How to make Crumpets:
Prep Time: 10 minutes
Cook Time: 20 minutes
To foam the batter : 2 hours
Total Time: 2 hours, 30 minutes
Yield: 24 crumpets
- 12 fl oz/350ml semi-skimmed milk, warmed but not boiling
- 1 lb/450g all purpose or plain flour
- 1/8 oz/5g dried yeast
- 2 tsp sugar
- 12 fl oz/350ml finger-warm water (approx)
- 1 tsp Salt
- 1tsp baking powder
- Vegetable oil for cooking
- Whisk together the milk, flour, yeast and sugar. Once combined add half the water and beat into the batter, continue to add more water until the batter is thick and smooth. Stop adding water once it reaches the consistency of thick cream. Cover with cling film and leave in a warm draft free place until foaming – about 1, up to 2 hours.
- Whisk the salt and baking powder into the batter then heat a heavy based frying pan on the stove to hot but not smoking.
- Dampen kitchen paper with a little oil and grease the base of the pan and a crumpet (or pastry) rings measuring 3″x 1 ½” (8 X 3.75cm) approx. If you don’t have any pastry or crumpet rings then use a small, washed food can to the same measurements.
- Place one ring in the heated pan, add enough batter to fill just below the top of the ring. Cook for five minutes when there should be many tiny holes on the surface and the crumpet is setting. Flip the crumpet over and cook for another two – three minutes.

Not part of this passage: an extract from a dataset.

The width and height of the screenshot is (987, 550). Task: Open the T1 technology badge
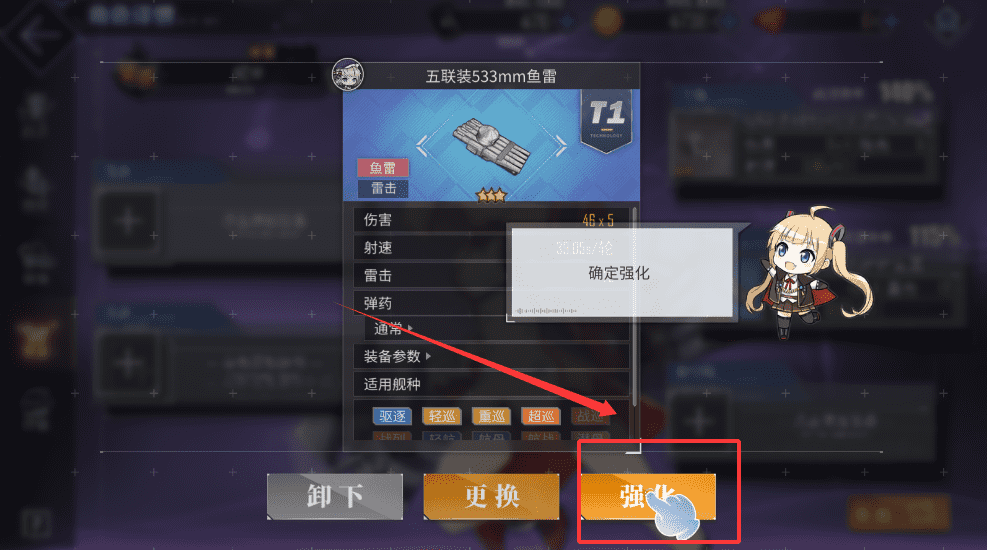607,121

- Repeat with the remaining batter until used up. Rest the crumpets on a wire rack until cool and reheat in a toaster or under the grill before serving. Serve with lots of butter and/or jam.
- NOTE: If the batter seeps from under the ring it is too thin, whisk in more flour. If the crumpet is heavy and without holes, the batter is too thick, add more water.
N.B. With the approval of our Treasurer, I bought ours from Tesco (8 for under £1.00)
2. A reminder to all Club Members – virtual and actual: don’t forget to place a Foyle’s War picture in the room where you are attending the meeting.
How I love DCS Foyle, Sergeant Milner and Sam Stewart!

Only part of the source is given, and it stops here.